The mean age of the present study population was 67.6 years, which represents the oldest cohort compared to others studies analyzing IGF-1 levels (Table 5). However, since the incidence peak of HCC is supposed to be at 70 years in Europe according to the latest EASL guidelines [28], our cohort can generally be considered representative. Nonetheless the age difference limits comparability of the current results with previous IGF-1 analyses.

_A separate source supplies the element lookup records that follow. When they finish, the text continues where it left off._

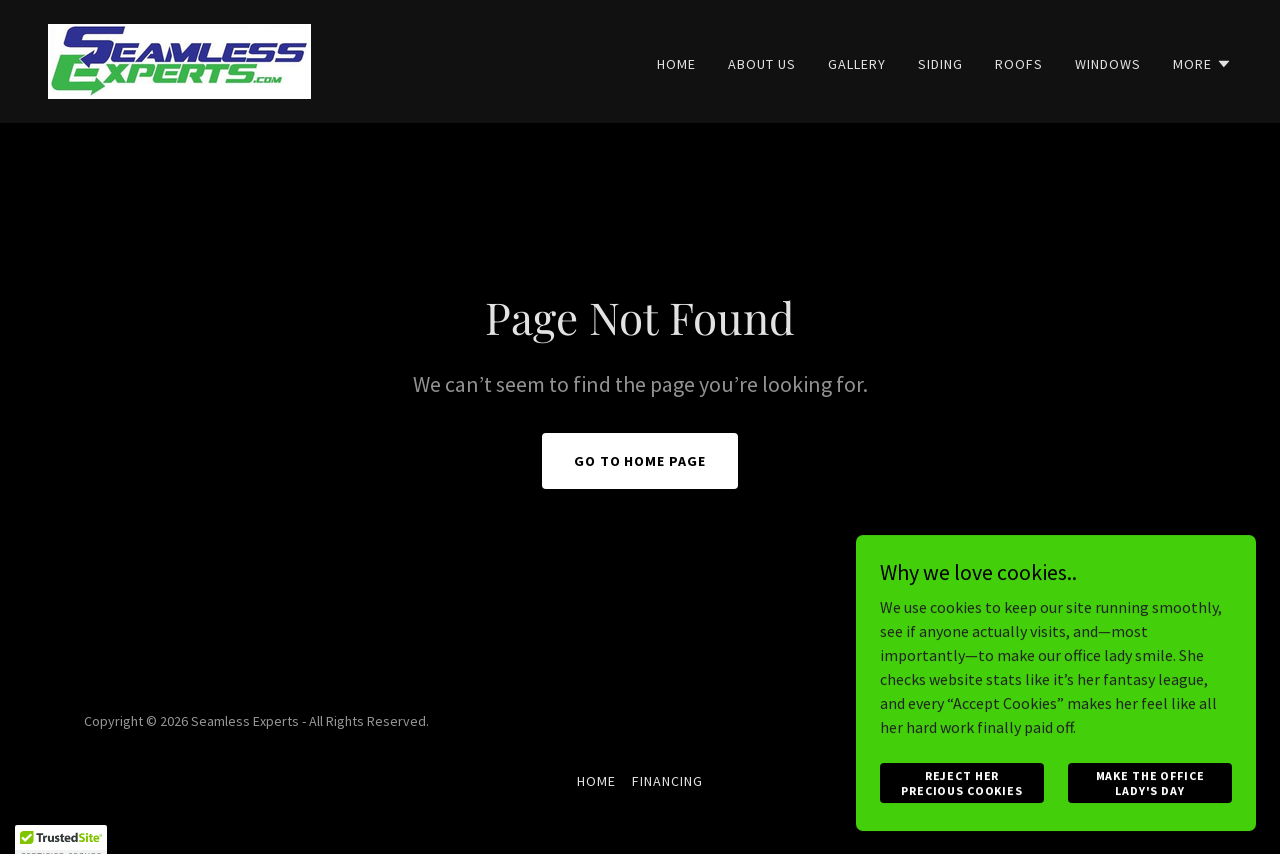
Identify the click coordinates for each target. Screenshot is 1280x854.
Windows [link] (1108, 64)
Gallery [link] (857, 64)
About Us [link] (762, 64)
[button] (1202, 64)
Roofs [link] (1019, 64)
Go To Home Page (640, 461)
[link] (179, 59)
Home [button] (596, 781)
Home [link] (676, 64)
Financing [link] (667, 781)
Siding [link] (940, 64)
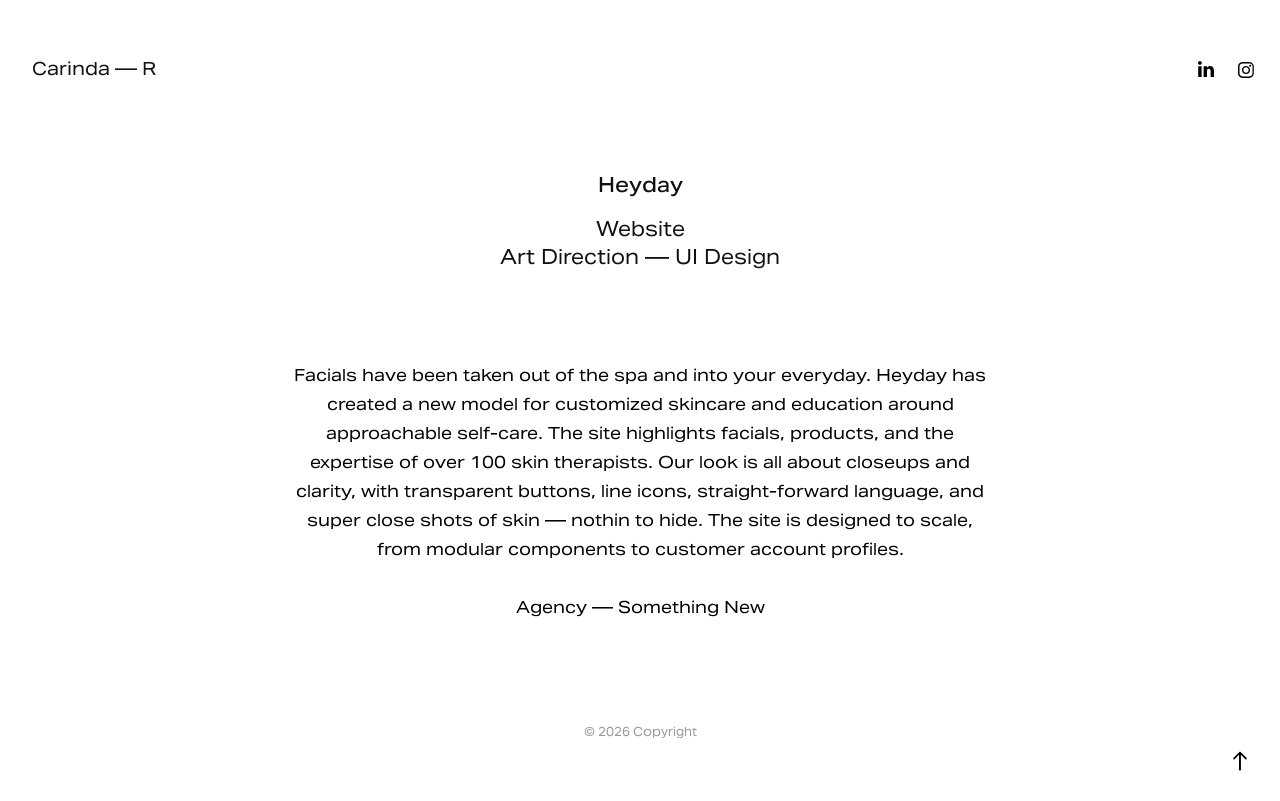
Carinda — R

In conclusion, our European cohort differs from other published validation studies in terms of presenting different underlying liver diseases, a higher proportion of patients with cirrhosis, and consequently less hepatic reserve. Although viral hepatitis is the leading cause for HCC globally, in the western world, alcohol abuse is one of the leading etiologies [29]. It is estimated that 18 to 33% of the total number of HCCs is caused by past and present alcohol intake in several European countries [29]. Recently, Karageorgos and colleagues showed a change in incidence and risk factors for cirrhosis and HCC in Crete, with significantly decreased HCV association and alcohol as the top-ranked risk factor [30]. In a German cohort of 458 HCC patients, chronic alcohol abuse was identified as the leading risk factor in 57.2% [31]. Especially in Europe, alcohol abuse is becoming an important risk factor in HCC, and it thus is essential to validate the new IGF-CTP classification system in a non-viral hepatitis cohort. Because the majority of HCC (80 to 90%) develops in the setting of cirrhosis, it also seems to be important to validate the new prognostic score in a cohort with a high rate of liver cirrhosis.

Conclusion

This study is the first to investigate IGF-1 and the IGF-CTP classification in a European cohort of HCC patients. The IGF-CTP classification was not superior to the original CTP classification for predicting patient survival and liver function. Serum IGF-1 level correlated with several clinical factors and is a prognostic marker for risk stratification and OS. In summary, IGF-1 might serve as a useful additional parameter for patient risk stratification in the future. However, inclusion of the IGF-CTP score currently offers no advantage in comparison to CTP in a European cohort.